Paul shuddered as he relived the moment he thought he and John were about to die.
He said: “It was touch and go. First there was the explosion, then the smoke and flames. If we hadn’t jumped clear just when we did we would have had it.
“In fact, as we watched it turn into a fireball within minutes I just couldn’t believe how close we had come to death.”
Paul, who runs his own coach firm ferrying pop and rock bands around Britain, Europe and parts of Asia, had collected the 39ft yacht, a demonstration model with only 18 hours on the clock, from MGM Boats at Hamble Point Marina on February 8, 2010. The trip to Rye in East Sussex, where he lived, should have been plain sailing.
He said: “We plodded down the Hamble into Southampton Water where I opened her up a bit with no problems. Everything was fine and I said to John ‘let’s have a cuppa, I’ll take her up to 16 knots’.
“But as I pushed the throttle forward, there was an odd noise and I turned to John and said ‘The engine didn’t sound quite right’.”
Within a short time the boat was in flames and Paul and John were preparing to abandon ship near Calshot Spit.
“I said to John ‘we are going to have to get off here quick’,” Paul recalled.
By this time the whole of the bottom of the boat was in flames and as John was making his way towards the life raft the cockpit canopy exploded showering him with burning plastic and vinyl which set his jacket and hair alight.

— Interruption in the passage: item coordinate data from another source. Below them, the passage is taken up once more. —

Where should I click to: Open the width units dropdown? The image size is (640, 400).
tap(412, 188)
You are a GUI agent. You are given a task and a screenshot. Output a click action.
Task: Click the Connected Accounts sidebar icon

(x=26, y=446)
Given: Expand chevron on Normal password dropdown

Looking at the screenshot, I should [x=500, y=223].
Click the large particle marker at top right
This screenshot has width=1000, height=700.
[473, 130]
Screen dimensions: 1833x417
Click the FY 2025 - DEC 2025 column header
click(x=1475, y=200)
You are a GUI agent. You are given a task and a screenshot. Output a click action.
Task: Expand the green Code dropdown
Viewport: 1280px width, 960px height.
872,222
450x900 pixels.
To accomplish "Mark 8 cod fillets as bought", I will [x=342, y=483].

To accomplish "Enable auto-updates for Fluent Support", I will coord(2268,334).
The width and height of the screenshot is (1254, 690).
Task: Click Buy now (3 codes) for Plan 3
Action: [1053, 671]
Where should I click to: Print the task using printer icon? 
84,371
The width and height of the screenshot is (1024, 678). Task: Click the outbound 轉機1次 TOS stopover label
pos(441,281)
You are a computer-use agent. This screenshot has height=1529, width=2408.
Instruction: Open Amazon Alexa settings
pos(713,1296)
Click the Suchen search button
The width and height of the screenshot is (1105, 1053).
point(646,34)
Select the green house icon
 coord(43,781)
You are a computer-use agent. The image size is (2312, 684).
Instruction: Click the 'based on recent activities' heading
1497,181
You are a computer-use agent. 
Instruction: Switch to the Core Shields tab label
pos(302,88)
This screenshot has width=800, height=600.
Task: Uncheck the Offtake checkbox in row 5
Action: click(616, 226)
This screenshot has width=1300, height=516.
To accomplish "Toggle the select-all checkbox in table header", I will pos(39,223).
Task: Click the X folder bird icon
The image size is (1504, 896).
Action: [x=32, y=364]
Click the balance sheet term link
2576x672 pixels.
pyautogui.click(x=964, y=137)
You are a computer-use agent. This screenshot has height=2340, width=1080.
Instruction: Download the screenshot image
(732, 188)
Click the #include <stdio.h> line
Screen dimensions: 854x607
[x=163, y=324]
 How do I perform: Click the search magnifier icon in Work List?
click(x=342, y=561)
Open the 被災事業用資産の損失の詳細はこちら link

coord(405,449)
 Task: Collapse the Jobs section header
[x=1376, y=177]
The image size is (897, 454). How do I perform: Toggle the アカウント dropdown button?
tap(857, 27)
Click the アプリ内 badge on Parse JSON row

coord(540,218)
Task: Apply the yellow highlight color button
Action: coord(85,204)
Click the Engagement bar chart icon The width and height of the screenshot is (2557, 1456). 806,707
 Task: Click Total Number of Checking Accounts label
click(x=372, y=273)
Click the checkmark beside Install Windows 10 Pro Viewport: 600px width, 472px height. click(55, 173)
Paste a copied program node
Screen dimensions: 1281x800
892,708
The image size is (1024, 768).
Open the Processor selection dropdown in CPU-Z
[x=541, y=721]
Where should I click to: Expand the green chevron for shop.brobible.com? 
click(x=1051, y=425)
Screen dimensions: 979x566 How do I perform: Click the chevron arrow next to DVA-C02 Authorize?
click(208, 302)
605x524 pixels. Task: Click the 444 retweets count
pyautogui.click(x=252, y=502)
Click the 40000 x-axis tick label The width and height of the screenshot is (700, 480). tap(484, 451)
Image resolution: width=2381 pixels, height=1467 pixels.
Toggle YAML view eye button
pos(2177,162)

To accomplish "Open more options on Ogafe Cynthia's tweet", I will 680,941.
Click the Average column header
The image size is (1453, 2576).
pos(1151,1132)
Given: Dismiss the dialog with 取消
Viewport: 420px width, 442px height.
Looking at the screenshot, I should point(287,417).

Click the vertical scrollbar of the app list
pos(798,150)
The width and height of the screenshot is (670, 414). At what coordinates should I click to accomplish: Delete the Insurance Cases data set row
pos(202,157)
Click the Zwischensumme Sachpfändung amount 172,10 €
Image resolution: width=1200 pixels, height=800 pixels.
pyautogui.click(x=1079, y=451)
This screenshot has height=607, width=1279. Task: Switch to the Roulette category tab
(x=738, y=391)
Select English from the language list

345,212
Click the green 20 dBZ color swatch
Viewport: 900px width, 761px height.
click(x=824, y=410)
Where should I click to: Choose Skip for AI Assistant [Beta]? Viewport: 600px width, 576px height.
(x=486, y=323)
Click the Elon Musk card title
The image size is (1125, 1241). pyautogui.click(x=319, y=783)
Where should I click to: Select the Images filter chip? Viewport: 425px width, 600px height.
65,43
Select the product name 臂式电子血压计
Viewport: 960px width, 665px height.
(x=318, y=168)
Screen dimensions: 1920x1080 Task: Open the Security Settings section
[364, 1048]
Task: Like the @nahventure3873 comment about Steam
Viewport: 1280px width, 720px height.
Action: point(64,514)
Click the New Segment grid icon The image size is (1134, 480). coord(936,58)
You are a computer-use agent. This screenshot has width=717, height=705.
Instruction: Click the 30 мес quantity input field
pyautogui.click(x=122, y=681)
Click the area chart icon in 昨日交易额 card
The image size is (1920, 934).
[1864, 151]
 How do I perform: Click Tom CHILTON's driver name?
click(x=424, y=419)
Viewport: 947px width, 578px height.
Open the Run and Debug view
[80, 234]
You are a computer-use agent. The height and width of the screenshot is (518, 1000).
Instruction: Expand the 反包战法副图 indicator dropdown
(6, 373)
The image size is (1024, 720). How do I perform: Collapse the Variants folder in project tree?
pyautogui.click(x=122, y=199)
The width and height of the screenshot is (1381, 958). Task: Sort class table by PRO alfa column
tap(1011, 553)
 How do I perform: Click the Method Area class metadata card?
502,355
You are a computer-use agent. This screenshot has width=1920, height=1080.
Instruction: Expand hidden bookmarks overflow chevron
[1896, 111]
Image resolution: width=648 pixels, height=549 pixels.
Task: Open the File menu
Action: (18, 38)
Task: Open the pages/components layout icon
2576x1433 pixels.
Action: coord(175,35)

Paul said: “I started to beat out the globules of flame stuck to his hair and clothes – burning my hands quite badly, in the process.
“I flung the raft into the water and pulled on the rope to inflate it but by this time the flames were at our backs and my jacket and hair caught fire.
“For ten minutes we were drifting on the raft waiting for the lifeboat to pick us up and we watched the boat sink.”
Describing his injuries, Paul said: “My face was just one huge blister. I am still having trouble with my breathing and in the sunshine my face flares up and goes different shades of bright red.”
Paul, now of Woking, Surrey, and Dawn have taken out a writ seeking damages to include the cost of the boat at £269,000, surveyors and consultants’ fees of £25,000, forensic expert’s fees of £9,136.67, storage costs of £3,935.31, and other expenses.
When that is out of the way he intends to take further action for damages concerning his injuries and psychiatric damage.
A spokesman for the Coastguard said: “When we first saw the boat in flames from our air/sea rescue helicopter we were convinced nobody could have escaped alive. It is a miracle anyone survived.”
John O’Kane, managing director of MGM Boats UK, said: “At this stage we have absolutely no comment to make.”